There is the Christmas tree shining into the grey lane. Home is warm and carpeted, with bedside lamps turned on, as always. When I was a child the gentle slump of the car in the drive would always be a bit of a bother.
“We’re home.”
I’d be half asleep in the backseat, sighing in tune with the silencing of the radio. Soon I’d have to wriggle out of the car onto the cold pavement: a bitter interlude between warm car and warm home. I was a sleepy child, always lulled to sleep by short journeys and cassette tapes. My sister used to taunt me for it – she still does. Even now, home provokes a drowsy knowingness that London tries its best to shake out of me. Here, there is a new puppy, and ironed bed linen and fields and fields of Suffolk somewhere beyond my window.

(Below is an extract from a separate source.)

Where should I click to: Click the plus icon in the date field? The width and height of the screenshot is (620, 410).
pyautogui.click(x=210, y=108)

The town of Bungay clings to our house. I type to the thrashings of rain and perhaps it’s because our lane is silent and my room is warm, but it runs streams into the darkness and I imagine the glow of the pub on Bridge Street. During the day, there is the stillness of a florists with wreathes decorating the pavement; the stillness of the Catholic church – the churchyard always misty and moss grown; the stillness of the butchers, the bakers, and a steady supply of antique shops. I suppose Bungay unboastfully, unknowingly, has everything tucked away somewhere. The only problem is it’s so easy to forget to look.

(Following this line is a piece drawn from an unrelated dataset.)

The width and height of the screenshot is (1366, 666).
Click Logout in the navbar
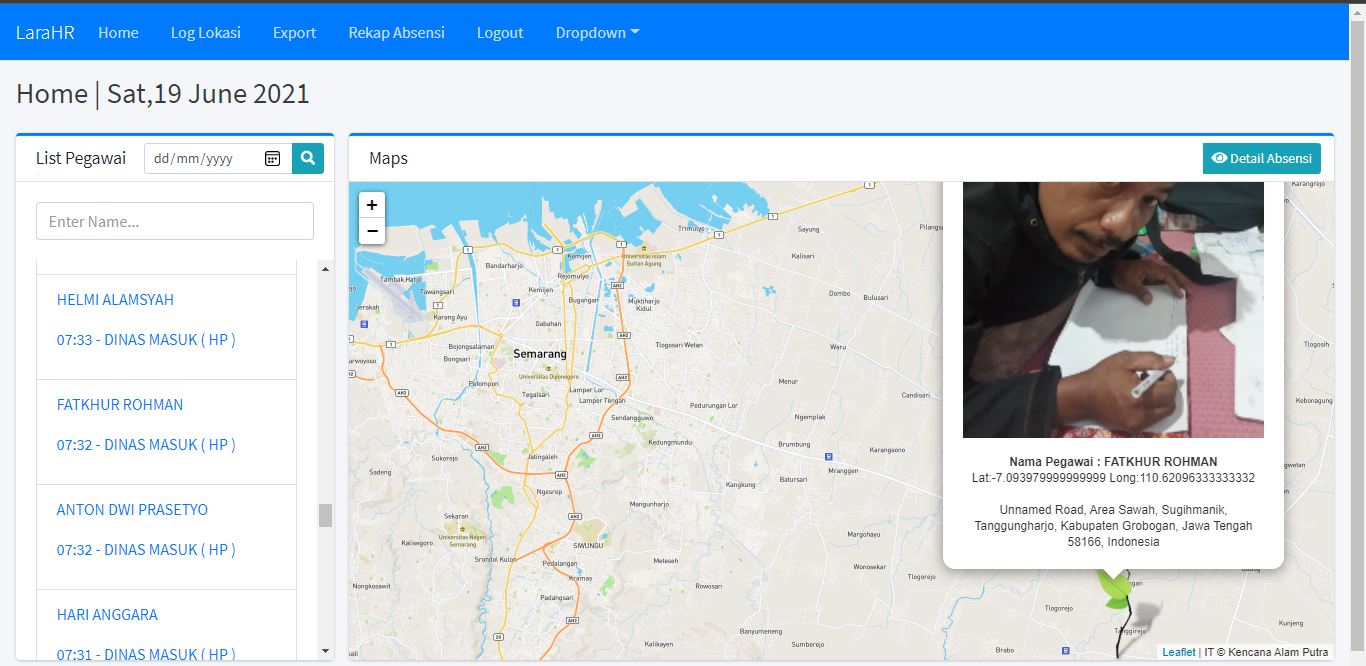[500, 32]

When I was fifteen I worked every Saturday morning in the local greengrocers. It was cold and I was constantly wrapped up in knitwear and books about vegetables. One day an elderly woman listened to my plans of escaping to London, to which she responded with a surprisingly motivating string of cliches, “Go! Explore! Remember that Bungay will still be here when you come back.”
I guess that’s the drowsy comfort in coming home, and the reminder to keep moving. After all, I couldn’t allow myself to quietly stagnate here, not in the Bungay of my youth.